Martes de la XIII semana del Tiempo Ordinario (A)

Lectura del santo Evangelio según san Mateo (8, 23-27)

Subió Jesús a la barca, y sus discípulos lo siguieron. En esto se produjo una tempestad tan fuerte, que la barca desaparecía entre las olas; él dormía. Se acercaron y lo despertaron gritándole: «¡Señor, sálvanos, que perecemos!».

Él les dice: «¿Por qué tenéis miedo, hombres de poca fe?». Se puso en pie, increpó a los vientos y al mar y vino una gran calma. Los hombres se decían asombrados: «¿Quién es este, que hasta el viento y el mar lo obedecen?».

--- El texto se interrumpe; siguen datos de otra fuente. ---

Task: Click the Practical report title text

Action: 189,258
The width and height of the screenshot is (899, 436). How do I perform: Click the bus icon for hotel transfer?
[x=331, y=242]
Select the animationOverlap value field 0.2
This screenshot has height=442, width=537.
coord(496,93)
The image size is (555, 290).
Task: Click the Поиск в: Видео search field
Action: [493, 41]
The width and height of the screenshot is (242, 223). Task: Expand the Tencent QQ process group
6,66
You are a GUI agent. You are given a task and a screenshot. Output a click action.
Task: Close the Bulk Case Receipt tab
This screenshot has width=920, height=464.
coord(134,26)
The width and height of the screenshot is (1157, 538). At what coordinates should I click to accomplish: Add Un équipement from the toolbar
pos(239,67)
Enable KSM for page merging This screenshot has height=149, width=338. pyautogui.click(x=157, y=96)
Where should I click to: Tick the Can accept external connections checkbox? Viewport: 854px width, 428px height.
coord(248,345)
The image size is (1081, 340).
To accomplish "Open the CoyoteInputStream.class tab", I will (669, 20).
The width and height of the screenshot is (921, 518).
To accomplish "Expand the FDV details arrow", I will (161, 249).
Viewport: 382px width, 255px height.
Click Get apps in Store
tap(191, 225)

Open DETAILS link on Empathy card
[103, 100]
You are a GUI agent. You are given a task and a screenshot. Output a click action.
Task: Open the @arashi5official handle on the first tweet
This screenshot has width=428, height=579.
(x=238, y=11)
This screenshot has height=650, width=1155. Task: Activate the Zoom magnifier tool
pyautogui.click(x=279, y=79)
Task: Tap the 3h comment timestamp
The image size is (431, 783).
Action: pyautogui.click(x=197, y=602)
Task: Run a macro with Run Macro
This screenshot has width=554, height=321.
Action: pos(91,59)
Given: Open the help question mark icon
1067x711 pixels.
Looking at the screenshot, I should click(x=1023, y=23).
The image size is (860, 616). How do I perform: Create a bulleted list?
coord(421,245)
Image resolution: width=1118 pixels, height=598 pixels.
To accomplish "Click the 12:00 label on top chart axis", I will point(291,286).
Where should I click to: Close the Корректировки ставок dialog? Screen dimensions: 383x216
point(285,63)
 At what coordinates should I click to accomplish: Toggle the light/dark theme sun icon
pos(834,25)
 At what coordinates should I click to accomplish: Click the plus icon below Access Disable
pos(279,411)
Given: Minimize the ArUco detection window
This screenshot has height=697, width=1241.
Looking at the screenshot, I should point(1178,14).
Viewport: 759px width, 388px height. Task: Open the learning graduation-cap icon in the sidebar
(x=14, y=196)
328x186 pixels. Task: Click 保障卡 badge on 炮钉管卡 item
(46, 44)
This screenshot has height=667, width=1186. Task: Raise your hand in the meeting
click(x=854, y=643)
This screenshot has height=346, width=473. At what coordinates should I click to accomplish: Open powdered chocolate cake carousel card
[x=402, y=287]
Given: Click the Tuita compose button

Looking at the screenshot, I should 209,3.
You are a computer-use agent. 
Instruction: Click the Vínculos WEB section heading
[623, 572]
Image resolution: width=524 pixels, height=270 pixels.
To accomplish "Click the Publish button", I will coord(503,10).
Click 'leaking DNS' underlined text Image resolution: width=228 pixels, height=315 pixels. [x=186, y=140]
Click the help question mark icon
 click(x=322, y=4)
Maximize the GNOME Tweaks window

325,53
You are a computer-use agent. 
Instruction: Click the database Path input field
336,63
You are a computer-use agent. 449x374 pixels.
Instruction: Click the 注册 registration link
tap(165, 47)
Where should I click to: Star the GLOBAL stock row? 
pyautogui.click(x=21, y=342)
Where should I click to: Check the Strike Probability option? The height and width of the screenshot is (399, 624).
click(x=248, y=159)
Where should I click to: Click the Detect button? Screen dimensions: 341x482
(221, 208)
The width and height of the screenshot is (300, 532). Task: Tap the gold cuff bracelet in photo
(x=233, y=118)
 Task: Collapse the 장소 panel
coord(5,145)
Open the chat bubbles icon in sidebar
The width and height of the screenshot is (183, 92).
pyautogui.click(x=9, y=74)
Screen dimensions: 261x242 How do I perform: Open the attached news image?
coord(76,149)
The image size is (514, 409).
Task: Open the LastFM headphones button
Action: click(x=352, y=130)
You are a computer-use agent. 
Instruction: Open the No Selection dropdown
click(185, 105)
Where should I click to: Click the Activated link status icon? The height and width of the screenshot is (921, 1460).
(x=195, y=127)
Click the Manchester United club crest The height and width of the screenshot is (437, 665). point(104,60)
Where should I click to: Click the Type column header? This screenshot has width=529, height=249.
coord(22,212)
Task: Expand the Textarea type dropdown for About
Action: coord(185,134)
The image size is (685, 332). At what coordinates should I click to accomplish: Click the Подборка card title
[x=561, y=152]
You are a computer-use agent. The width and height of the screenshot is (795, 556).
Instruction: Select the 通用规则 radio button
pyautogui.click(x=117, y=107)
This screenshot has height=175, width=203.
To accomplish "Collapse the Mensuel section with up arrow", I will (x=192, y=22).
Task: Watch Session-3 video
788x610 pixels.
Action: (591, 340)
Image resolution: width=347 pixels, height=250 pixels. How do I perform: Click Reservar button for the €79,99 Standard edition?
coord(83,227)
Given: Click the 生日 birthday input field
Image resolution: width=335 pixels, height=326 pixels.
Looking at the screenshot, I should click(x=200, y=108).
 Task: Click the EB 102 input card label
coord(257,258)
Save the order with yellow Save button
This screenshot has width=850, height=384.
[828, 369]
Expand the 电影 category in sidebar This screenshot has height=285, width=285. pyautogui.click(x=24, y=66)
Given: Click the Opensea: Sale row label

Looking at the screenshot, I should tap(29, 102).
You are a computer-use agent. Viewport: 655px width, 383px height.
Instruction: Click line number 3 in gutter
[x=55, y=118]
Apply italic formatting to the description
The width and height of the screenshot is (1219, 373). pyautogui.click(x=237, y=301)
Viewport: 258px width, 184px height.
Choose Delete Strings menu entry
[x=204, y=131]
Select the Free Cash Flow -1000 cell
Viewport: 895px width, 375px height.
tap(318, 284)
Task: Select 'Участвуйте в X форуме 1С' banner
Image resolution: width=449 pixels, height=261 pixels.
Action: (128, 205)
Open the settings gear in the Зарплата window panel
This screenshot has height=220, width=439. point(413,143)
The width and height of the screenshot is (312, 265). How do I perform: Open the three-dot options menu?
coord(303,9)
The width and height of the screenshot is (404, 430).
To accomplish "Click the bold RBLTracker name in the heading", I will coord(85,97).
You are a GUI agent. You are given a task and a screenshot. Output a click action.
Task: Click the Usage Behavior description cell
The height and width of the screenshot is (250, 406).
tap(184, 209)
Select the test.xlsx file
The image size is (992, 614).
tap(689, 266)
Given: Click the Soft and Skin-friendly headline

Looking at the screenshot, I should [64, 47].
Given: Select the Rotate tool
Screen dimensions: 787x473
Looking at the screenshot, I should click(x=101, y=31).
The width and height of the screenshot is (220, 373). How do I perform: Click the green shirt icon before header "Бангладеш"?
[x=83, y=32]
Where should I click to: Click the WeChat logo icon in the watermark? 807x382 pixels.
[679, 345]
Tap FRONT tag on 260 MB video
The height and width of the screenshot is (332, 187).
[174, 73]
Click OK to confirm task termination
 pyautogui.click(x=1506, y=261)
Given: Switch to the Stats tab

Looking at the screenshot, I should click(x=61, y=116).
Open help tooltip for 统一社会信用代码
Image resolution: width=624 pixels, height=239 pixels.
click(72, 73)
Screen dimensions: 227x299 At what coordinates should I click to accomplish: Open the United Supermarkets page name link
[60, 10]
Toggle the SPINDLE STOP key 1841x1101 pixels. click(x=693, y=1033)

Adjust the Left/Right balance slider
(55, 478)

Se puso en pie, increpó a los vientos y al mar y vino una gran calma

Es difícil sustraerse a la interpretación del pasaje de la tempestad calmada como una figura del propio viaje de la barca que es la Iglesia atravesando el mar proceloso del mundo coetáneo. No pocas persecuciones, escándalos, controversias, disputas teológicas e intereses personales la han agitado en sus dos mil años de historia. También ahora, ¿por qué esta época iba a ser distinta a las anteriores? A cada rato, todos los tripulantes de la embarcación, pequeños de fe como Jesús les recrimina a los apóstoles en la perícopa elegida, sienten la zozobra y se angustian como si Cristo se hubiera desentendido de su cuerpo místico. Pero Jesús tiene poder, tiene todo el poder en sus manos, también el de detener la tempestad, también el de hacer que su Iglesia avance hasta el fin de los tiempos, también el de salvarnos como a los discípulos atemorizados: no sólo de un mar agitado, sino de la muerte misma. Con la resurrección de la carne experimentará el mundo la gran calma a la que aquí se alude. Mientras tanto, no queda otra que achicar agua… y seguir suplicando al Señor.